═══ Passage

Through unbelief and the rejection of Heaven's purpose for her, Israel
as a nation had lost her connection with God. But the branches that had
been separated from the parent stock God was able to reunite with the true
stock of Israel --the remnant who had remained true to the God of their
fathers. "They also," the apostle declares of these broken
branches, "if they abide not still in unbelief, shall be grafted in:
for God is able to graft them in again." "If thou," he
writes to the Gentiles, "wert cut out of the olive tree which is wild
by nature, and wert grafted contrary to nature into a good olive tree: how
much more shall these, which be the natural branches, be grafted into
their own olive tree? For I would not, brethren, that ye should be
ignorant of this mystery, lest ye should be wise in your own conceits;
that blindness in part is happened to Israel, until the fullness of the
Gentiles be come in.
"And so all Israel shall be saved: as it is written, There shall
come out of Sion the Deliverer, and shall turn away ungodliness from
Jacob: for this is My covenant unto them, when I shall take away their
sins. As concerning the gospel, they are enemies for your sakes: but as
touching the election, they are beloved for the father's sakes. For the
gifts and calling of God are without repentance. For as ye in times past
have not believed God, yet have now obtained mercy through their unbelief:
even so have these also now not believed, that through your mercy they
also may obtain mercy. For God had concluded them all in unbelief, that He
might have mercy upon all.
"O the depth of the riches both of the wisdom and knowledge of
God! how unsearchable are His judgements, and His ways past finding out!
For who hath known the mind of the Lord? or who hath been His counsellor?
or who hath first given to Him, and it shall be recompensed unto him
again? For of Him, and through Him, and to Him, are all things: to whom be
glory forever."
Thus Paul shows that God is abundantly able to transform the hearts of
Jew and Gentile alike, and to grant to every believer in Christ the
blessings promised to Israel. He repeats Isaiah's declaration concerning
God's people: "Though the number of children of Israel be as the sand
of the sea, a remnant shall be saved: for He will finish the work, and cut
it short in righteousness: because a short work will the Lord make upon
the earth. And as Esaias said before, Except the Lord of Sabaoth had left
us a seed, we had been as Sodoma and been made like unto Gomorrah."

══════
═══ Supplied data

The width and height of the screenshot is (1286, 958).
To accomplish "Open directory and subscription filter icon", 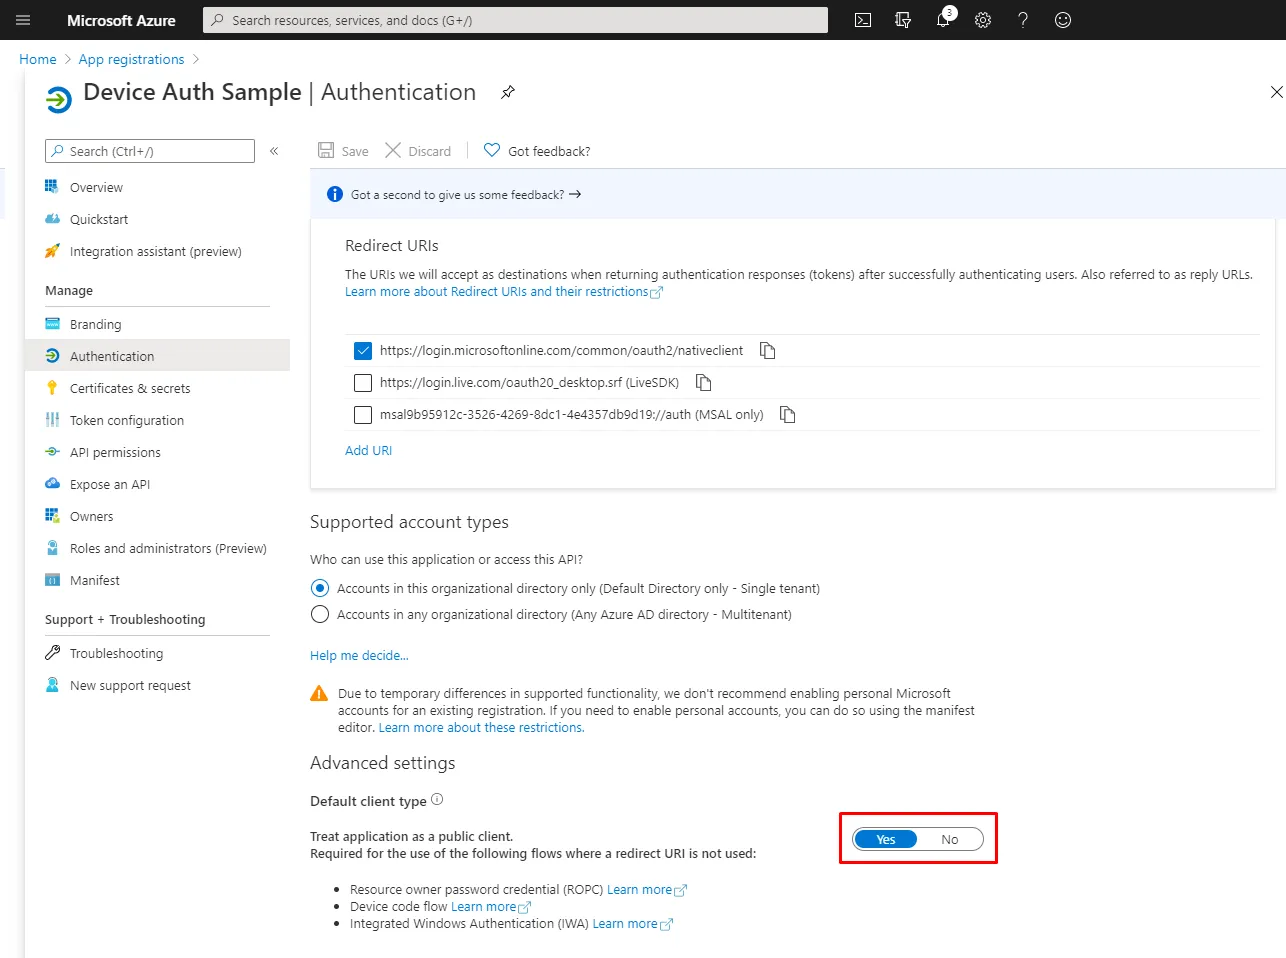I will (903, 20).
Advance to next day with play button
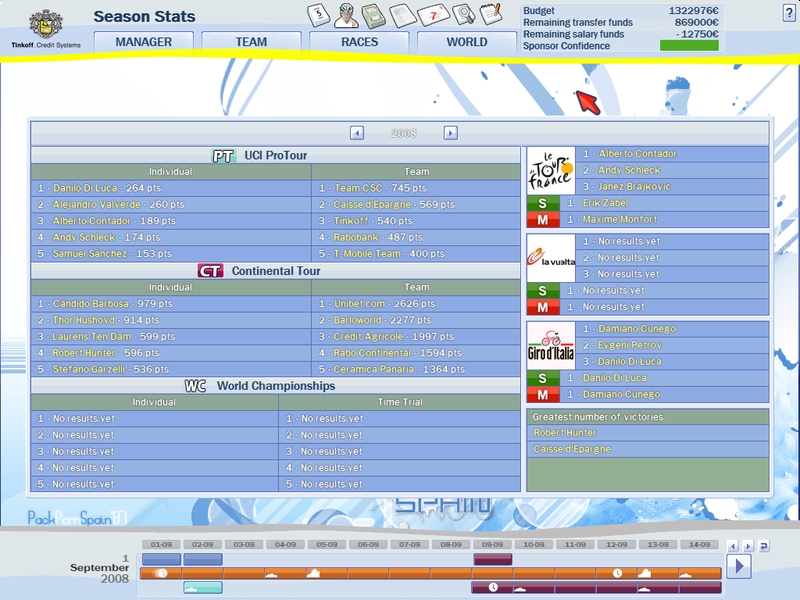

══════

[Objective]: Pick up the passage above on Israel and the grafted olive branches, and continue it from its final sentence.

[Exercise output]:
At the time when Jerusalem was destroyed and the temple laid in ruins,
many thousands of the Jews were sold to serve as bondmen in heathen lands.
Like wrecks on a desert shore they were scattered among the nations. For
eighteen hundred years the Jews have wandered from land to land throughout
the world, and in no place have they been given the privilege of regaining
their ancient prestige as a nation. Maligned, hated, persecuted, from
century to century theirs has been a heritage of suffering.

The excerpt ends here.